→ **Task item**
Copy out the records below exactly as they appear.

[[ The records open ]]

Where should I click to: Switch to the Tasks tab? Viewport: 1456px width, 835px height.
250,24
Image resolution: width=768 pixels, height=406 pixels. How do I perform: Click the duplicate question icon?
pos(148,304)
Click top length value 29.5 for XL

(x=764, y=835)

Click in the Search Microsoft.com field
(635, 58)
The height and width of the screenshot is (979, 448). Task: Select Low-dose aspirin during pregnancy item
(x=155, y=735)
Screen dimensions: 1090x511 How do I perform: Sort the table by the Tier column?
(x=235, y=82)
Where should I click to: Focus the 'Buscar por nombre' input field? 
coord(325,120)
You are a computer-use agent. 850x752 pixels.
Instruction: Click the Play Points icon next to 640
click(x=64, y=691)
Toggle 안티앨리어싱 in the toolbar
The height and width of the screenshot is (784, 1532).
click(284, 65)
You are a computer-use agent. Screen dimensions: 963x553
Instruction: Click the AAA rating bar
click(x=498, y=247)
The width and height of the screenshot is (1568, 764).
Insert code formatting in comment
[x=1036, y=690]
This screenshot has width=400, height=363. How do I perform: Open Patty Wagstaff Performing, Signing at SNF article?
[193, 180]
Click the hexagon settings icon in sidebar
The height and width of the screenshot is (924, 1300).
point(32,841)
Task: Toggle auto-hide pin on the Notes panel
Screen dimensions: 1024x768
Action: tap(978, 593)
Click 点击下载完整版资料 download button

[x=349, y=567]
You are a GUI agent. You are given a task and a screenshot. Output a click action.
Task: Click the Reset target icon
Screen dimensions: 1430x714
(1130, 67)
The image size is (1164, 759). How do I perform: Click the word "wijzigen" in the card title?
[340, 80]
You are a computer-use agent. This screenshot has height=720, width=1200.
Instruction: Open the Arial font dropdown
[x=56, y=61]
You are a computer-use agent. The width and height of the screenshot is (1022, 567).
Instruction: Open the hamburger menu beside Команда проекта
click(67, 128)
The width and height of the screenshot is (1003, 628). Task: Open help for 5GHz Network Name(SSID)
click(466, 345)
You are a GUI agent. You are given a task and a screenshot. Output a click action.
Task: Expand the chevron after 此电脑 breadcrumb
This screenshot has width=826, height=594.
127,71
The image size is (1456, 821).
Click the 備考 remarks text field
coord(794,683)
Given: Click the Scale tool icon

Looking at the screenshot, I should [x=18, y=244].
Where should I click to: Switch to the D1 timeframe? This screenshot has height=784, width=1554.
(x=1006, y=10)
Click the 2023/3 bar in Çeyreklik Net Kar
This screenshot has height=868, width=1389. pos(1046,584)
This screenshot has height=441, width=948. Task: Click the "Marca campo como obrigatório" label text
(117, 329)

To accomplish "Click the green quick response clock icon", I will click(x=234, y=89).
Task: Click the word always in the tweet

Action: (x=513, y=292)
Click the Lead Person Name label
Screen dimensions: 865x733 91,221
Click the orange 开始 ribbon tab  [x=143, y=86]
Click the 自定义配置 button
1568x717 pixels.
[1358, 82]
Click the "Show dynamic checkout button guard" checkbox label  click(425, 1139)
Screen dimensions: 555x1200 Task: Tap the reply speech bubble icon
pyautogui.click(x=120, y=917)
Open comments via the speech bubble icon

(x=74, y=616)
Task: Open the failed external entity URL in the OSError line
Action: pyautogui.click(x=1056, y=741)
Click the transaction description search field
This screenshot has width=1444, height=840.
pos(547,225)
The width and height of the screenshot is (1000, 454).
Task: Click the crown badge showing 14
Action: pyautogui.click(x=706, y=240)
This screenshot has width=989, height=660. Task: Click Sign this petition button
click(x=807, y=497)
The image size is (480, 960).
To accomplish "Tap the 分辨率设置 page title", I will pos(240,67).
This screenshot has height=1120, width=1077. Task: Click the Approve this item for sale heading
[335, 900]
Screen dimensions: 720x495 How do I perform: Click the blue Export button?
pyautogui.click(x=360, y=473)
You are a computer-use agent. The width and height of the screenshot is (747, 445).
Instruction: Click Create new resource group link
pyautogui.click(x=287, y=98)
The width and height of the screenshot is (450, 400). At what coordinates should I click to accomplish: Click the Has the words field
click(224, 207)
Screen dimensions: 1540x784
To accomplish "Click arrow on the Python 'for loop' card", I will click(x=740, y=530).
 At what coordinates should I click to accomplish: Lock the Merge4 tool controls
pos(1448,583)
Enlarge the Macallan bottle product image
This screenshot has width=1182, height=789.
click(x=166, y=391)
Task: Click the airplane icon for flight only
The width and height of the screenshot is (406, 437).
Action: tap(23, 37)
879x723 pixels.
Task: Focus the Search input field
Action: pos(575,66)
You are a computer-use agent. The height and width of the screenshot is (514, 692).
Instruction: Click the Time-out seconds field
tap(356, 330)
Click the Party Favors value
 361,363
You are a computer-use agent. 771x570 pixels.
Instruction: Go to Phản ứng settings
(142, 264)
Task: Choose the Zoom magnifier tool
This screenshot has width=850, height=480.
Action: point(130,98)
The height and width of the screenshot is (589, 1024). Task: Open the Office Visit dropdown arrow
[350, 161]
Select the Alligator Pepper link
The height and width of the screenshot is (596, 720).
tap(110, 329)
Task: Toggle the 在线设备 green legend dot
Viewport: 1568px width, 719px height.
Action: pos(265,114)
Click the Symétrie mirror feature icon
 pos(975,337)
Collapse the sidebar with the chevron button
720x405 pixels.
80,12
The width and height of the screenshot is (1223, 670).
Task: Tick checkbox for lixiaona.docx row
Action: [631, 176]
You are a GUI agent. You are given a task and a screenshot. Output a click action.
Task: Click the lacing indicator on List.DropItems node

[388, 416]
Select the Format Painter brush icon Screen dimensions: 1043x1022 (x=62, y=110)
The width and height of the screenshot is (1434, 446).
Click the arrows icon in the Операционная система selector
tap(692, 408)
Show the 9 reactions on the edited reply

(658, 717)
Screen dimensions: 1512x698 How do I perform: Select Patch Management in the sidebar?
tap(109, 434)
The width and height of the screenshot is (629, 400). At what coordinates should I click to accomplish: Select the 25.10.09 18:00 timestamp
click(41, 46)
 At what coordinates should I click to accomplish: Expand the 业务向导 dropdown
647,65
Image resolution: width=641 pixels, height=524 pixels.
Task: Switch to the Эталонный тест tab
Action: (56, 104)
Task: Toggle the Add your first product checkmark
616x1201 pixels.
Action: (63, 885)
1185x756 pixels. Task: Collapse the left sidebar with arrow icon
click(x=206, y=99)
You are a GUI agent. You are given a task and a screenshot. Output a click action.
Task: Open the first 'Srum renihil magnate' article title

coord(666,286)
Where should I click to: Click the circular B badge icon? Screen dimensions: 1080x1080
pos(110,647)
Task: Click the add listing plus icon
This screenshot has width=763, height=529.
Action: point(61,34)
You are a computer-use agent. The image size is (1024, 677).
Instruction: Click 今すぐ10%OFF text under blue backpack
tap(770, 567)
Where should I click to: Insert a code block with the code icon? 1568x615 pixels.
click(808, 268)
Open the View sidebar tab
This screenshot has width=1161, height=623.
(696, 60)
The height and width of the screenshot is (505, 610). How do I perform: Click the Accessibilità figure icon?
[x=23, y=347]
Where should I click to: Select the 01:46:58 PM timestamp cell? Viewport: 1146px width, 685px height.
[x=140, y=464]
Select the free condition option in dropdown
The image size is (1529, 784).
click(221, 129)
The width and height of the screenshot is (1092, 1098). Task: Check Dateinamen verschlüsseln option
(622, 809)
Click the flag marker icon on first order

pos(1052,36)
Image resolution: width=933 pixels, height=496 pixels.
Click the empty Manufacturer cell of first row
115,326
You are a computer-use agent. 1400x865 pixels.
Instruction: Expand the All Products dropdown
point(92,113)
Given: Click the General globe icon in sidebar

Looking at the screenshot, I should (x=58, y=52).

[[ The records closed ]]

→ **Answer to the problem**
Where should I click to: Switch to the Tasks tab? Viewport: 1456px width, 835px height.
250,24
Image resolution: width=768 pixels, height=406 pixels. How do I perform: Click the duplicate question icon?
pos(148,304)
Click top length value 29.5 for XL

(x=764, y=835)

Click in the Search Microsoft.com field
(635, 58)
The height and width of the screenshot is (979, 448). Task: Select Low-dose aspirin during pregnancy item
(x=155, y=735)
Screen dimensions: 1090x511 How do I perform: Sort the table by the Tier column?
(x=235, y=82)
Where should I click to: Focus the 'Buscar por nombre' input field? 
coord(325,120)
You are a computer-use agent. 850x752 pixels.
Instruction: Click the Play Points icon next to 640
click(x=64, y=691)
Toggle 안티앨리어싱 in the toolbar
The height and width of the screenshot is (784, 1532).
click(284, 65)
You are a computer-use agent. Screen dimensions: 963x553
Instruction: Click the AAA rating bar
click(x=498, y=247)
The width and height of the screenshot is (1568, 764).
Insert code formatting in comment
[x=1036, y=690]
This screenshot has width=400, height=363. How do I perform: Open Patty Wagstaff Performing, Signing at SNF article?
[193, 180]
Click the hexagon settings icon in sidebar
The height and width of the screenshot is (924, 1300).
point(32,841)
Task: Toggle auto-hide pin on the Notes panel
Screen dimensions: 1024x768
Action: tap(978, 593)
Click 点击下载完整版资料 download button

[x=349, y=567]
You are a GUI agent. You are given a task and a screenshot. Output a click action.
Task: Click the Reset target icon
Screen dimensions: 1430x714
(1130, 67)
The image size is (1164, 759). How do I perform: Click the word "wijzigen" in the card title?
[340, 80]
You are a computer-use agent. This screenshot has height=720, width=1200.
Instruction: Open the Arial font dropdown
[x=56, y=61]
You are a computer-use agent. The width and height of the screenshot is (1022, 567).
Instruction: Open the hamburger menu beside Команда проекта
click(67, 128)
The width and height of the screenshot is (1003, 628). Task: Open help for 5GHz Network Name(SSID)
click(466, 345)
You are a GUI agent. You are given a task and a screenshot. Output a click action.
Task: Expand the chevron after 此电脑 breadcrumb
This screenshot has width=826, height=594.
127,71
The image size is (1456, 821).
Click the 備考 remarks text field
coord(794,683)
Given: Click the Scale tool icon

Looking at the screenshot, I should [x=18, y=244].
Where should I click to: Switch to the D1 timeframe? This screenshot has height=784, width=1554.
(x=1006, y=10)
Click the 2023/3 bar in Çeyreklik Net Kar
This screenshot has height=868, width=1389. pos(1046,584)
This screenshot has height=441, width=948. Task: Click the "Marca campo como obrigatório" label text
(117, 329)

To accomplish "Click the green quick response clock icon", I will click(x=234, y=89).
Task: Click the word always in the tweet

Action: (x=513, y=292)
Click the Lead Person Name label
Screen dimensions: 865x733 91,221
Click the orange 开始 ribbon tab  [x=143, y=86]
Click the 自定义配置 button
1568x717 pixels.
[1358, 82]
Click the "Show dynamic checkout button guard" checkbox label  click(425, 1139)
Screen dimensions: 555x1200 Task: Tap the reply speech bubble icon
pyautogui.click(x=120, y=917)
Open comments via the speech bubble icon

(x=74, y=616)
Task: Open the failed external entity URL in the OSError line
Action: pyautogui.click(x=1056, y=741)
Click the transaction description search field
This screenshot has width=1444, height=840.
pos(547,225)
The width and height of the screenshot is (1000, 454).
Task: Click the crown badge showing 14
Action: pyautogui.click(x=706, y=240)
This screenshot has width=989, height=660. Task: Click Sign this petition button
click(x=807, y=497)
The image size is (480, 960).
To accomplish "Tap the 分辨率设置 page title", I will pos(240,67).
This screenshot has height=1120, width=1077. Task: Click the Approve this item for sale heading
[335, 900]
Screen dimensions: 720x495 How do I perform: Click the blue Export button?
pyautogui.click(x=360, y=473)
You are a computer-use agent. The width and height of the screenshot is (747, 445).
Instruction: Click Create new resource group link
pyautogui.click(x=287, y=98)
The width and height of the screenshot is (450, 400). At what coordinates should I click to accomplish: Click the Has the words field
click(224, 207)
Screen dimensions: 1540x784
To accomplish "Click arrow on the Python 'for loop' card", I will click(x=740, y=530).
 At what coordinates should I click to accomplish: Lock the Merge4 tool controls
pos(1448,583)
Enlarge the Macallan bottle product image
This screenshot has width=1182, height=789.
click(x=166, y=391)
Task: Click the airplane icon for flight only
The width and height of the screenshot is (406, 437).
Action: tap(23, 37)
879x723 pixels.
Task: Focus the Search input field
Action: pos(575,66)
You are a computer-use agent. The height and width of the screenshot is (514, 692).
Instruction: Click the Time-out seconds field
tap(356, 330)
Click the Party Favors value
 361,363
You are a computer-use agent. 771x570 pixels.
Instruction: Go to Phản ứng settings
(142, 264)
Task: Choose the Zoom magnifier tool
This screenshot has width=850, height=480.
Action: point(130,98)
The height and width of the screenshot is (589, 1024). Task: Open the Office Visit dropdown arrow
[350, 161]
Select the Alligator Pepper link
The height and width of the screenshot is (596, 720).
tap(110, 329)
Task: Toggle the 在线设备 green legend dot
Viewport: 1568px width, 719px height.
Action: pos(265,114)
Click the Symétrie mirror feature icon
 pos(975,337)
Collapse the sidebar with the chevron button
720x405 pixels.
80,12
The width and height of the screenshot is (1223, 670).
Task: Tick checkbox for lixiaona.docx row
Action: [631, 176]
You are a GUI agent. You are given a task and a screenshot. Output a click action.
Task: Click the lacing indicator on List.DropItems node

[388, 416]
Select the Format Painter brush icon Screen dimensions: 1043x1022 (x=62, y=110)
The width and height of the screenshot is (1434, 446).
Click the arrows icon in the Операционная система selector
tap(692, 408)
Show the 9 reactions on the edited reply

(658, 717)
Screen dimensions: 1512x698 How do I perform: Select Patch Management in the sidebar?
tap(109, 434)
The width and height of the screenshot is (629, 400). At what coordinates should I click to accomplish: Select the 25.10.09 18:00 timestamp
click(41, 46)
 At what coordinates should I click to accomplish: Expand the 业务向导 dropdown
647,65
Image resolution: width=641 pixels, height=524 pixels.
Task: Switch to the Эталонный тест tab
Action: (56, 104)
Task: Toggle the Add your first product checkmark
616x1201 pixels.
Action: (63, 885)
1185x756 pixels. Task: Collapse the left sidebar with arrow icon
click(x=206, y=99)
You are a GUI agent. You are given a task and a screenshot. Output a click action.
Task: Open the first 'Srum renihil magnate' article title

coord(666,286)
Where should I click to: Click the circular B badge icon? Screen dimensions: 1080x1080
pos(110,647)
Task: Click the add listing plus icon
This screenshot has width=763, height=529.
Action: point(61,34)
You are a computer-use agent. The image size is (1024, 677).
Instruction: Click 今すぐ10%OFF text under blue backpack
tap(770, 567)
Where should I click to: Insert a code block with the code icon? 1568x615 pixels.
click(808, 268)
Open the View sidebar tab
This screenshot has width=1161, height=623.
(696, 60)
The height and width of the screenshot is (505, 610). How do I perform: Click the Accessibilità figure icon?
[x=23, y=347]
Where should I click to: Select the 01:46:58 PM timestamp cell? Viewport: 1146px width, 685px height.
[x=140, y=464]
Select the free condition option in dropdown
The image size is (1529, 784).
click(221, 129)
The width and height of the screenshot is (1092, 1098). Task: Check Dateinamen verschlüsseln option
(622, 809)
Click the flag marker icon on first order

pos(1052,36)
Image resolution: width=933 pixels, height=496 pixels.
Click the empty Manufacturer cell of first row
115,326
You are a computer-use agent. 1400x865 pixels.
Instruction: Expand the All Products dropdown
point(92,113)
Given: Click the General globe icon in sidebar

Looking at the screenshot, I should (x=58, y=52).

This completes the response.